**** Testo della pagina ****
Chi decide cosa è affidabile?

In base a quali criteri si stabilisce che una testata sia più affidabile delle altre? Chi critica le imposizioni green oppure ha dubbi sulla strategia della Ue in Ucraina ha diritto al bollino oppure rischia di essere classificato fra i giornali di fake news? In pratica, chi può avere il diritto e la legittimità di distinguere i media buoni da quelli cattivi? Non si rischia di uniformare la stampa, costringendola dentro i binari del politicamente corretto? In Francia se ne discute in maniera accesa e più d’uno accusa l’Eliseo di volere “una deriva liberticida”.

E in Italia? Un controllo diverso ma pervasivo

E in Italia? Da noi non esiste un bollino di qualità, o per lo meno nessuno lo ha proposto, ma i giornalisti è come se l’avessero. Infatti, chi è iscritto all’Ordine (ente pubblico che regola la professione ma da cui non dipendono influencer e altri soggetti che fanno informazione) è tenuto al rispetto di una serie di regole deontologiche e pure a frequentare corsi di formazione, dove quasi sempre la fa da padrone il pensiero mainstream. Non solo: una serie di siti si arrogano il diritto di stabilire ciò che è vero da ciò che non lo è, svolgendo una selezione in base a criteri molto discutibili anche per alcuni social media come Meta.
****
- **Consegna**:
Copia dal testo sull'affidabilità delle testate il passo che va da "E in Italia? Da" fino a "media come Meta." compreso. Il materiale che segue proviene da un'altra fonte.
**** Fonte dei dati ****
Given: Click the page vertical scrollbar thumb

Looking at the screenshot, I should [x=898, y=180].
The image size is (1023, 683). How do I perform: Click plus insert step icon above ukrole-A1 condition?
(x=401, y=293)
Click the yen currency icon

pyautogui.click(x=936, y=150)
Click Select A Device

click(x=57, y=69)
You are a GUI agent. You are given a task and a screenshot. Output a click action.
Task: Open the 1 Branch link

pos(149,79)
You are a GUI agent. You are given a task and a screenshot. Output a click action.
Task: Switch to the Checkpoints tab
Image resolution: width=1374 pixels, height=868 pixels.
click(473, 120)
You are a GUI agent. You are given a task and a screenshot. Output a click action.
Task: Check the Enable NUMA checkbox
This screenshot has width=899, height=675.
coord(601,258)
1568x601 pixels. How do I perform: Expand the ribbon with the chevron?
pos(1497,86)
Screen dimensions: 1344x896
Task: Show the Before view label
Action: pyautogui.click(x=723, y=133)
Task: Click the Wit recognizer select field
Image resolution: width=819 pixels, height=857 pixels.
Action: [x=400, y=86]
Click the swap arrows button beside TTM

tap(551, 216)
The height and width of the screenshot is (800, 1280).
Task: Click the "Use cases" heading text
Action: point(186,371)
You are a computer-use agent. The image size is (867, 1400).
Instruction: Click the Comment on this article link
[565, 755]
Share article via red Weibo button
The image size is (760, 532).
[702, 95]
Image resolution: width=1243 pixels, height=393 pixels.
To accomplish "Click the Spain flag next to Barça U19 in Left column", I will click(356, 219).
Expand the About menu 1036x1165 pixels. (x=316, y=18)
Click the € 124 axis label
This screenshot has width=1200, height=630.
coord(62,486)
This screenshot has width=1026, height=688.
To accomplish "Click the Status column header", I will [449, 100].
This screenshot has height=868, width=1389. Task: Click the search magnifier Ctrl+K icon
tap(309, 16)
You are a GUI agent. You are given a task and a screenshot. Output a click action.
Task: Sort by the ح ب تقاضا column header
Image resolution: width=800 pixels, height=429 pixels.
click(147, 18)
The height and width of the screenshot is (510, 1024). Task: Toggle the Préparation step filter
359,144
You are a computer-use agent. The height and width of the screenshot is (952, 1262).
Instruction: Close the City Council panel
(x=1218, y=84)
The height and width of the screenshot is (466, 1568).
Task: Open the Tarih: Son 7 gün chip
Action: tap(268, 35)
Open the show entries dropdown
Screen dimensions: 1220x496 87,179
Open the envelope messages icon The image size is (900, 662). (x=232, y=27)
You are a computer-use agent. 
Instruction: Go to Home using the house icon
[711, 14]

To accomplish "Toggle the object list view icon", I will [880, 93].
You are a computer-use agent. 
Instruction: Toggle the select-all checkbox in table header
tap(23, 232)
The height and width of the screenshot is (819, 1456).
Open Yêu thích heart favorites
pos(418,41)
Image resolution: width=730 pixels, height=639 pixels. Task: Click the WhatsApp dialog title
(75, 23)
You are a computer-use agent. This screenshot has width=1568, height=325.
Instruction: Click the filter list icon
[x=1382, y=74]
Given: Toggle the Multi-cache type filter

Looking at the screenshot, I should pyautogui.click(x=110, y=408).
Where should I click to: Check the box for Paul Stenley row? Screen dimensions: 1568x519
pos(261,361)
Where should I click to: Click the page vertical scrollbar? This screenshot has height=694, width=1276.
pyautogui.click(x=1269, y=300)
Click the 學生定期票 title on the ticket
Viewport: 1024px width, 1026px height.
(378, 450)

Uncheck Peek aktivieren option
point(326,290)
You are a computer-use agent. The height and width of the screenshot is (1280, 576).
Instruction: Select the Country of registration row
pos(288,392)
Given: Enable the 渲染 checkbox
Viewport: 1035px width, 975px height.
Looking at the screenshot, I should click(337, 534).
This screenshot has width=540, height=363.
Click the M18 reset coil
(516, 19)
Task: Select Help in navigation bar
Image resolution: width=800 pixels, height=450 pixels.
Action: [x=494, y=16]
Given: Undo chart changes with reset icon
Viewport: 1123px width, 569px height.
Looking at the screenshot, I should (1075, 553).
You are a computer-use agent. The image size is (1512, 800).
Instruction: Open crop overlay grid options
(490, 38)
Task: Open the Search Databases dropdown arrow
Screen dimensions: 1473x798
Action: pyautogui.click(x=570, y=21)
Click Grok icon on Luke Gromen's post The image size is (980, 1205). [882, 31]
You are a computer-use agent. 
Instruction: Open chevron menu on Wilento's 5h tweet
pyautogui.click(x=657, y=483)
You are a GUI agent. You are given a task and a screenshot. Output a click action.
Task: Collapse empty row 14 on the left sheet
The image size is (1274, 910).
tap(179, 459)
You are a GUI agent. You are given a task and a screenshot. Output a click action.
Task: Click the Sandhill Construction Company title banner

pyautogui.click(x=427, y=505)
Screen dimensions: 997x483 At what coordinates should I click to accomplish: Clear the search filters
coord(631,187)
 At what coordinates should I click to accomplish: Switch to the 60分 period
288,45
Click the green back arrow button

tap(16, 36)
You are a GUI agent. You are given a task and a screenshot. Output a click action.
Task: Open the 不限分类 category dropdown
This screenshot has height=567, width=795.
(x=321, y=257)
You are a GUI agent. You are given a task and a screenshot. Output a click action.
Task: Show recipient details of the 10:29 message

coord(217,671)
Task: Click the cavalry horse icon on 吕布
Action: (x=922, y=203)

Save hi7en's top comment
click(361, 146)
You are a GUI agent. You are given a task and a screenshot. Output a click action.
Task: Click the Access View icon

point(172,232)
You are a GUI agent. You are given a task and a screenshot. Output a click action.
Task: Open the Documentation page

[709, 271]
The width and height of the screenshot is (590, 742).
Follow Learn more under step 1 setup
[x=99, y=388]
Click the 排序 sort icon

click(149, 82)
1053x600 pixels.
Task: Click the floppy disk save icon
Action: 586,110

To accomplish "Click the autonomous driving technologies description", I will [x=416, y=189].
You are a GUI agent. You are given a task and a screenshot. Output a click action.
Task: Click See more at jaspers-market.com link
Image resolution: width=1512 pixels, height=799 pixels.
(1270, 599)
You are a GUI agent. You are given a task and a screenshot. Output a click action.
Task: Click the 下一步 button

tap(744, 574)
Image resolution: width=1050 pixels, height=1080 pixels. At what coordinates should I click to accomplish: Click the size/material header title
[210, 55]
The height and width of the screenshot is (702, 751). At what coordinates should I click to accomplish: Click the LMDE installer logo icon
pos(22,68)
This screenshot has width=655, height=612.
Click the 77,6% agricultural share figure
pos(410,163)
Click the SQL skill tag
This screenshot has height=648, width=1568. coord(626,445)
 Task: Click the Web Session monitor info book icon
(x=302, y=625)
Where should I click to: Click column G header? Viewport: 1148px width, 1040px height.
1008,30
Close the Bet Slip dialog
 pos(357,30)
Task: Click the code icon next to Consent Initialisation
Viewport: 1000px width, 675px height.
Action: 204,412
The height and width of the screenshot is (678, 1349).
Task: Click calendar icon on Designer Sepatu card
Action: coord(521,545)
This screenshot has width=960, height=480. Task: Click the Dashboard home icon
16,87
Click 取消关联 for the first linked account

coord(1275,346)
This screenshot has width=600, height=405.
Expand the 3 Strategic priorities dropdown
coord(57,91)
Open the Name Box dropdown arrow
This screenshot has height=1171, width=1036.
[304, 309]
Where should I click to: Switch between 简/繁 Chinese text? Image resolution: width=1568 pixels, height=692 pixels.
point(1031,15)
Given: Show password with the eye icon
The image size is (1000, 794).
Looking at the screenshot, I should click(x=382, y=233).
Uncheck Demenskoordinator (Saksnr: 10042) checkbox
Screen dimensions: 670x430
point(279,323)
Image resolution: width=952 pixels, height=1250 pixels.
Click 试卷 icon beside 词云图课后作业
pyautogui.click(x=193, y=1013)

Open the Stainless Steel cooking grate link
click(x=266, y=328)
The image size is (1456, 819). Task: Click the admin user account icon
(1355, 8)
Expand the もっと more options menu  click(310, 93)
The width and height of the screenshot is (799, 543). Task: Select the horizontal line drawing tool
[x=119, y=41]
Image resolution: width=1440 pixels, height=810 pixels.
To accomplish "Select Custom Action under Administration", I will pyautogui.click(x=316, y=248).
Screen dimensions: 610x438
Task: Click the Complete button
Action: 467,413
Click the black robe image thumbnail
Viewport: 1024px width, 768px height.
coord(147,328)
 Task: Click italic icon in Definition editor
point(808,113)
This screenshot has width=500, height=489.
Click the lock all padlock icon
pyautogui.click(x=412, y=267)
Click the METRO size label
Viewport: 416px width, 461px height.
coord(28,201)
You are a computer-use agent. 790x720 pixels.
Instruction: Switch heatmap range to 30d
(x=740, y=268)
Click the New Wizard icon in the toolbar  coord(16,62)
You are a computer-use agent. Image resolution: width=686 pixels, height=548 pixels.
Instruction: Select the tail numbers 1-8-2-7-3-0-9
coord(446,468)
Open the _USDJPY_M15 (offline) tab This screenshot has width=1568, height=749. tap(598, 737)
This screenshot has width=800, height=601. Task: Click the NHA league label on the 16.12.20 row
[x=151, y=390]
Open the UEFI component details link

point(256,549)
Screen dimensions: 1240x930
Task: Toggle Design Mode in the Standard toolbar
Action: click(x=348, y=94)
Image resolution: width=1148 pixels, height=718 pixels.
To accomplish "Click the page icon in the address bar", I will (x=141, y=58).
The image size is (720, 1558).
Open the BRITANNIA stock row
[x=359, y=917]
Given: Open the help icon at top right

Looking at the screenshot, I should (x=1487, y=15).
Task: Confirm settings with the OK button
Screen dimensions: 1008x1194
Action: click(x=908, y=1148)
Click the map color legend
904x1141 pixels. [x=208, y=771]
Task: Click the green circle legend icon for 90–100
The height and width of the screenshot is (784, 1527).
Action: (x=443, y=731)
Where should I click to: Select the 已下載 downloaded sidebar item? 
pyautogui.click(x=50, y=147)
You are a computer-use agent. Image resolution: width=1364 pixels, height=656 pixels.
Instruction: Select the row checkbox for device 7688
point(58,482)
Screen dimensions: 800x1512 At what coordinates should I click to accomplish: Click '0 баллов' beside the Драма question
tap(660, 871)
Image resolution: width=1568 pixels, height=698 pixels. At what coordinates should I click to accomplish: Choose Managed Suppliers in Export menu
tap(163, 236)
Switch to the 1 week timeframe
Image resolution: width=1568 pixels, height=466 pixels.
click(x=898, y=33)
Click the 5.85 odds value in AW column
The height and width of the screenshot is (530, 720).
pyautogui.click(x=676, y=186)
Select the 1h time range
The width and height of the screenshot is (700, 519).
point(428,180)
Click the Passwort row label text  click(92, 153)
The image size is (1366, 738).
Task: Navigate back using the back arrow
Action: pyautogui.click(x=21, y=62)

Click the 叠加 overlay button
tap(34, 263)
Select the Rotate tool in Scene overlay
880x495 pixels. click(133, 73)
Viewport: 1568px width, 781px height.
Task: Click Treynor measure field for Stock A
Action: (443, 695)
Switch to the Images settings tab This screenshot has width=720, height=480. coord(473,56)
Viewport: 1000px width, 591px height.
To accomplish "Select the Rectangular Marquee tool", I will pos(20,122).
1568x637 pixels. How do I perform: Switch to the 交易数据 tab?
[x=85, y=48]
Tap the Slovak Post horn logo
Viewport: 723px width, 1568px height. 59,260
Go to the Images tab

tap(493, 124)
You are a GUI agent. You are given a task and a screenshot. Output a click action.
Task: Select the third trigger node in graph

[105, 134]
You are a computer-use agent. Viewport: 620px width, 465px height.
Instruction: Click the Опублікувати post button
****
- **Soluzione**:
E in Italia? Da noi non esiste un bollino di qualità, o per lo meno nessuno lo ha proposto, ma i giornalisti è come se l’avessero. Infatti, chi è iscritto all’Ordine (ente pubblico che regola la professione ma da cui non dipendono influencer e altri soggetti che fanno informazione) è tenuto al rispetto di una serie di regole deontologiche e pure a frequentare corsi di formazione, dove quasi sempre la fa da padrone il pensiero mainstream. Non solo: una serie di siti si arrogano il diritto di stabilire ciò che è vero da ciò che non lo è, svolgendo una selezione in base a criteri molto discutibili anche per alcuni social media come Meta.